Talk of winter might have a particular bite given the chill that routed the summery spell earlier in the month. Temperatures rose into the 80s on six of the first 11 days of October. But they dropped to freezing and below on Friday morning outside the city, and Sunday's 50-ish forecast would be normal for the end of November. Readings are due to stay below averages at least through Thursday.

However, the chill isn't necessarily a harbinger.

The forecasts assembled at the Climate Prediction Center are objective and "probabilistic" because they are constrained by the unforgiving limits of a science that has long shown promise but has been consistently outwitted by the atmosphere.

Last winter, for example, none of the early outlooks caught wind of the record-shattering warm February in the Mid-Atlantic and Northeastern United States.

The computer models that have had such amazing success (OK, not always) in short-term weather prediction haven't produced the same results in the long range.

Short-term computer models suffer from incomplete observations of the present state of the atmosphere — think of the oceans, and less-developed nations that have bigger issues than figuring out the temperature — and the forecast errors worsen over time.

Halpert said computer advances would be the key to progress in long-term forecasting. But for now, one of the most-useful tools is the "optimal climate normal," a fancy phrase for "overall trend."

Most recent winters have been mild in the U.S. Asked whether that was a function of worldwide warming and whether the trend would continue, Halpert, hedging his bets, answered, "I'm probably not going to touch the 'continue.' "

The atmosphere is what scientists call a nonlinear chaotic system. It is three-dimensional and behaves like a fluid attached to a sphere spinning at 1,000 mph and hurtling around the sun at 6,500 mph, with the amount of solar radiation reaching the Earth changing subtly instant by instant.

Still, meteorologists keep climbing back on that bicycle, and Halpert said the climate center's forecasts have shown improvements. The government has been issuing winter outlooks since 1972. It also has been doing them for other seasons, but winter traditionally has drawn the most interest.

As for the commercial-sector winter outlooks, AccuWeather Inc. is expecting slightly above-normal snowfall around here; a mild December, about 2.5 degrees above normal; an average January, and a February that would be about 3 degrees below normal — or 9 degrees colder than last February in Philadelphia.

The Commodity Weather Group and WeatherBell outlooks are similar.
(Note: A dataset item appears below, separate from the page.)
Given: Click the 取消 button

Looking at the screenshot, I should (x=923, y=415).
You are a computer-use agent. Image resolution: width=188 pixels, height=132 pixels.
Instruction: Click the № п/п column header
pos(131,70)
Weather Concierge, the company that evoked the 1995-96 and 2009-10 winters, says that while temperatures will be near normal, it will be quite stormy in the Mid-Atlantic and Northeast.

Steven DiMartino, chief meteorologist at Weather Concierge, said that a burgeoning El Niño warming in the tropical Pacific is likely to energize an active storm track that could result in a sequence of coastal storms.

When the surface waters out that way get warm, that can be a big deal in the U.S.; weather generally travels west to east, and the warming generates strong upper-air winds from the west.

In long-range forecasting, however, simplification is the great enemy of reality. El Niño has been slow to take hold, although the Climate Prediction Center still says it is likely that it will be brewing during the winter.

And Paul Pastelok, AccuWeather's longtime long-range forecaster, says winter outcomes during El Niños and their opposites, La Niñas, have been decidedly mixed.

"Some of them haven't worked out the way they were supposed to work out," he said.

The same can be said for seasonal forecasts.